On Beavers and Momentary Blindness

Daylight savings and the slow descent into darkness have meant that once again its headlamp season for many of us outdoor runners.  While my forehead and eyes are busy adjusting, I’m forcing more optimism about this season of rainy, darkish runs.  Yes there are unpleasant topples thanks to sheer slicks of leaves and just a hint of un-coordination.  There are mental hurdles and the temptations of cushy couches, but taken all together, this season I’m trying my hardest to embrace the dark.  Its harder.  Maybe the hard is what makes it good.  After the fair weather runners have dashed into warm, dry gyms, the sidewalks are roomier, and the runs are shared with only a few fellow drowned rats who, oddly enough, seem to have indomitably broad grins.  This is not a coincidence, I don’t think.

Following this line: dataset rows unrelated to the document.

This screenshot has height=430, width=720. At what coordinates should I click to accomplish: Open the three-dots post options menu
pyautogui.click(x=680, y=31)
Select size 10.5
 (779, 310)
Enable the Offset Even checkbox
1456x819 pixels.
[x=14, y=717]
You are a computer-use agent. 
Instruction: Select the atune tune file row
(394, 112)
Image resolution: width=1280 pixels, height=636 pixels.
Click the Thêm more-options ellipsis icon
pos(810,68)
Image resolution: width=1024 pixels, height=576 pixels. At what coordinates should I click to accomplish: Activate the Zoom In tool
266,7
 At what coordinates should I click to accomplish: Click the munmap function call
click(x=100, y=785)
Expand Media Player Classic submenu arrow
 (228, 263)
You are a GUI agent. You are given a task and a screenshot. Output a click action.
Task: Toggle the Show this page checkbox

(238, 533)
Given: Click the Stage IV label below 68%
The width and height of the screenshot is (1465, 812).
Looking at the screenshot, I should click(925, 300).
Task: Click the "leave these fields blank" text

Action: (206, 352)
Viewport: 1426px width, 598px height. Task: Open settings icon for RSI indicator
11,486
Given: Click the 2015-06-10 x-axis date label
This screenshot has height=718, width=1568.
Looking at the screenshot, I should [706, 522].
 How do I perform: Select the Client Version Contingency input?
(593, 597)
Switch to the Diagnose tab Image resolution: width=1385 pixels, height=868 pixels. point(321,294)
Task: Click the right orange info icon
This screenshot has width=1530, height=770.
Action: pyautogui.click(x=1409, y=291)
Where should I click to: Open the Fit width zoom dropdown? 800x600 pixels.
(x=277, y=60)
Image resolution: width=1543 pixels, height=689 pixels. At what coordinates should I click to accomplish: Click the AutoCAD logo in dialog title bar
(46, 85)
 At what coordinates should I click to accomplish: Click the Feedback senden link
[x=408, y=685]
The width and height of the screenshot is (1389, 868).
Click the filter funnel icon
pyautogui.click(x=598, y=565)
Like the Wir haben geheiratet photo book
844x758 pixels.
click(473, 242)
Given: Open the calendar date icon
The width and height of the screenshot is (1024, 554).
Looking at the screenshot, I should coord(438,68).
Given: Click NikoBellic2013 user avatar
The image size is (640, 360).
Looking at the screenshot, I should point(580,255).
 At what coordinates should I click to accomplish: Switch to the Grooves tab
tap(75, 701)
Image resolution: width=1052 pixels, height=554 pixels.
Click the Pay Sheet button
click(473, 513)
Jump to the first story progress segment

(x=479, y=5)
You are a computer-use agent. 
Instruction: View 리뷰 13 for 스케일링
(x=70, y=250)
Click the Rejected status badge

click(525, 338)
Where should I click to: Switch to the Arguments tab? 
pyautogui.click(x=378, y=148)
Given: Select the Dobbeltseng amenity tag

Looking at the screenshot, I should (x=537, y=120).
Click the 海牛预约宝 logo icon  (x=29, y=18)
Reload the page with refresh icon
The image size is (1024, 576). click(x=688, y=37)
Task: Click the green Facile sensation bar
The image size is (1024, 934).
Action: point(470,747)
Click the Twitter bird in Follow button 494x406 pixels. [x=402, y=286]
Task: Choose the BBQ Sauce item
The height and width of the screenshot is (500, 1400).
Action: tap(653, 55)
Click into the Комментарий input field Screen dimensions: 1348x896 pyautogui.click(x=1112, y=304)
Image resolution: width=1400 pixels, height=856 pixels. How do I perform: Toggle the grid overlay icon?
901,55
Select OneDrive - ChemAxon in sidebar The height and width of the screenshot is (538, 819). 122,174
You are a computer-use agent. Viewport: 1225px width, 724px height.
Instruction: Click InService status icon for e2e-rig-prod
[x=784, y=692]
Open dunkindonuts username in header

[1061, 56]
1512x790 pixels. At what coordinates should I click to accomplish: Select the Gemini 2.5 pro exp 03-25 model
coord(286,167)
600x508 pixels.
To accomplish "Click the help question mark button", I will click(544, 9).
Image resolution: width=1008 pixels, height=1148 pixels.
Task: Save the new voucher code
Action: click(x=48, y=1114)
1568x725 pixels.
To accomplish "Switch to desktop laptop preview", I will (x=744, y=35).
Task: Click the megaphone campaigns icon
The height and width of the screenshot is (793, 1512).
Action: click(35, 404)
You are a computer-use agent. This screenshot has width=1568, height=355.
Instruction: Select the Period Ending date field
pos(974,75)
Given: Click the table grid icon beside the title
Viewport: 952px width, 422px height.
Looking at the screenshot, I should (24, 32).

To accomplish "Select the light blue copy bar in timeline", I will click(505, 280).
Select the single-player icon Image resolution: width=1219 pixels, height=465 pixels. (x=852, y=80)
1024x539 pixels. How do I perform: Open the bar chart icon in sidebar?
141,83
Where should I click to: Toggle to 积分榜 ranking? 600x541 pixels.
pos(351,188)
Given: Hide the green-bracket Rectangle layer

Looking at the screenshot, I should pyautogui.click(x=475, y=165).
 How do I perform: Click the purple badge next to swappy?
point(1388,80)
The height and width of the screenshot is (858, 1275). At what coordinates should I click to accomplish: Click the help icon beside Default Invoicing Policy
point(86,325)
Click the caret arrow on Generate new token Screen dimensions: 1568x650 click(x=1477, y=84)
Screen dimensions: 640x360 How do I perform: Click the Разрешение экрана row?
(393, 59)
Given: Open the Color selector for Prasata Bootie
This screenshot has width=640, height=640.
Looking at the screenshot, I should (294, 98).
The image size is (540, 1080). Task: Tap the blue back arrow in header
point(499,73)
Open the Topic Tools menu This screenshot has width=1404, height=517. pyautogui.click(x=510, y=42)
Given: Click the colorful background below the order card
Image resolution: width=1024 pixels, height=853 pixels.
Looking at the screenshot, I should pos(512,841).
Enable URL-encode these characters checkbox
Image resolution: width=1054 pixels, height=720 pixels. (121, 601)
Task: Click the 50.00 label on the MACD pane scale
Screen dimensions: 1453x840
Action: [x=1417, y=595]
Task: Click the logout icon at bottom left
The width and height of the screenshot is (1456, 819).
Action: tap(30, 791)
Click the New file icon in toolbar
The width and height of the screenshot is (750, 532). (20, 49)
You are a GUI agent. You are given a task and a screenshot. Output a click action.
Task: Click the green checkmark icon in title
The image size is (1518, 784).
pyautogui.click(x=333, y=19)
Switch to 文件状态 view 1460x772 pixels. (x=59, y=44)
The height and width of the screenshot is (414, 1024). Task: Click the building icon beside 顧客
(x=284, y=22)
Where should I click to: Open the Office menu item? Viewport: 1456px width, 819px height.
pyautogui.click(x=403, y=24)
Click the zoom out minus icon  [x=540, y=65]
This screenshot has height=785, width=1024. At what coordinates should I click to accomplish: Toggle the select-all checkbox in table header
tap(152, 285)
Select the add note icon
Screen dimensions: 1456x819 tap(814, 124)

About 10 minutes from home, it starts to rain.  Like a challenge from the skies, I’m compelled to try to beat the droplets back to the warmth of home. I’ve been thankful for an uncharacteristically dry run this evening, and the only thing between me and that goal is a bit of pavement.  I’m almost ready to click off the headlamp, but there is one more dark patch between us and the front porch.   Soon enough my thoughts are distracted and before I know it, with horse-to-the-stables pace on, we’re rounding on the driveway.

Bodhi is pulling hard on the leash as we approach the front yard.  He makes a move toward the lawn and I’m jerked off course,  the pool of foggy light landing squarely on the blinking eyes of a beaver.  An actual, live, beaver.  Holding a stick (as they are wont to do, I understand) in the grass of our front yard.  Here’s something I don’t see everyday.

Bodhi stops dead in his tracks as he gets a good look, the leash taught between us and his ears alert, nose working overtime.  He fights me on the leash as I realize, slowly, what I’m looking at enough to be pretty impressed (THERE’S a BEAVER in the yard! CAPS LOCK! CAPS LOCK ALL OVER! It’s a caps lock occasion if ever there was one, at least in my head).  Bodhi does not growl, but puffs up and sidles closer to the grass.  I’m not sure what his plan is, since I’ve seen him bolt, tail between legs, at the mere sound of a car door. I have also witnessed him pull a live mole out of the ground and rocket it skyward with a flick of his head (albeit also with a startled yelp.)

I’m dumbfounded at this beaver, just sitting here in our yard, and seeming very comfortable with us coming up on him and his dinner in the dark.  I scoot past and coax the dog inside, while the beaver makes some slow movements toward the hedge. As I pull the door behind us, I’m pondering beaver land speed and the possible outcomes of what would surely be an embarrassing scuffle for Bodhi if I let him out potty, as is our post-run routine.   Hoping  my sweet dog can hold it just a little but longer, I’m convinced the beaver is an auspicious omen.  The rain is not all bad, he reminds me.  With it come so many good things, slips and scrapes and some clammy skin too perhaps, but in the end the reward is there, and even just a bit more gratifying.  Blinding rain, beaver or not,  most runs end with a satisfaction and clarity I’m hard-pressed to find elsewhere, and for all the harder it gets in the winter months, the reward is just as good.

Run on, friends! You never know what is waiting for us out there.

 

**Please note: No moles (or beavers) were harmed in the making of this blog post.